On 11/12/13 23:16, Cathal Garvey wrote:
With an average of 5 important sites and 50 less important site per person, it requires people to *remember* 55 totally different 20 character passwords.
If you could be assured of client-side salted-JS-hashing of the password prior to submitting it to the server, then you could in principal use the same password everywhere.
Who is providing the javascript? The site? The NSA? Then it can send a NIL-cipher that effectively transmits the single password in a recoverable way to the server. It would be unnoticable to the user.
This used to be the norm, but SSL made it easier first to store plains, and for (as the security concerns of break-ins became apparent) to store server-generated hashes. Yet many, perhaps most, services don't do their job correctly on the server-side. If it were still done client-side, a savvy user could make sure hashing were done correctly, and salted appropriately.
Don't assume people will do anything intelligent. Tehy won't! We should protect people even when they try to do stupid things. Security and privacy must be standard and be reliable to be trusted upon.

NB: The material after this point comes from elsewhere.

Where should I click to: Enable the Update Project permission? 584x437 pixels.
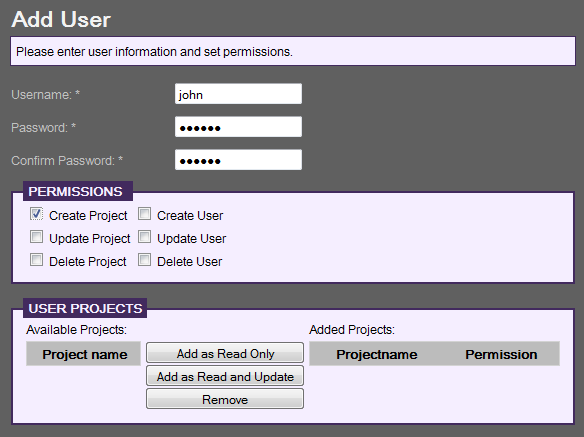click(x=36, y=237)
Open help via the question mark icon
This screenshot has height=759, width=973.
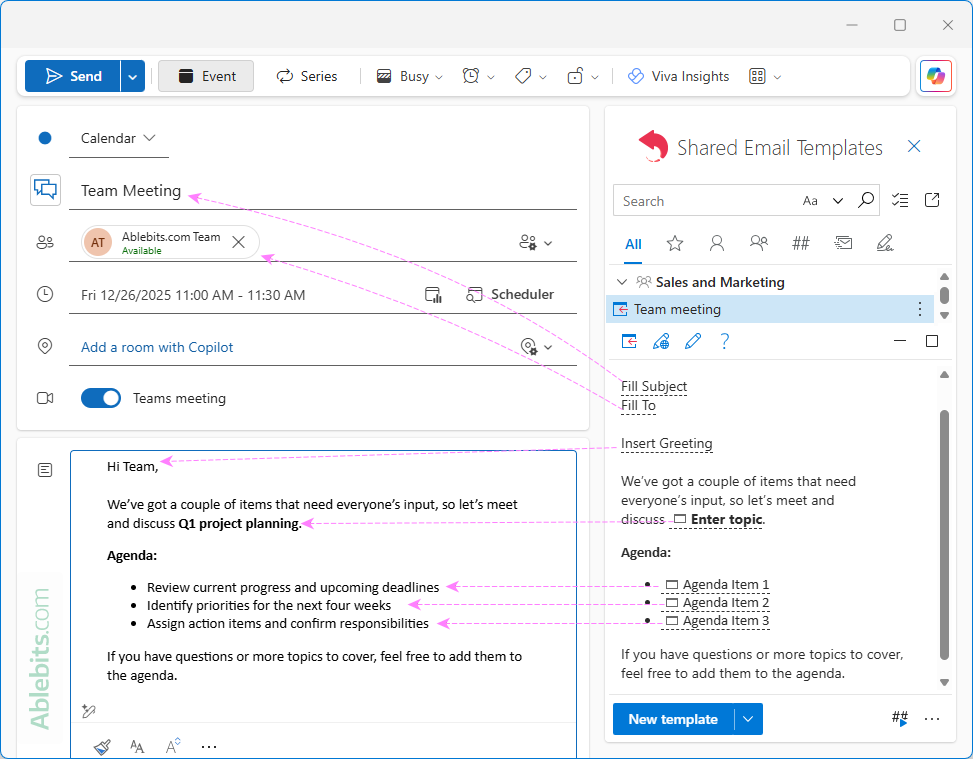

The world needs to forget passwords as remote identification and move on to client certificates. Preferably, a separate client certificate for each site. It takes only a small browser plug in to make it easy.
Ideally yes we'd all use unique certs for everything, but then we'd be tied to our particular browsers. You could make this work with a well-implemented browser sync agent, but what about users of pathetic platforms that don't support trustworthy browsers (iPhone, Nokia)?
You hit the nail on the head. A reliable syncing agent provides the seamless user experience and protects against a loss of a private key (that's needed to prove ownership of the certificate). Browsers that don't support this syncing will find themselves as roadkill of the ubiquitous encryption age. They will adapt or die. Regards, Guido.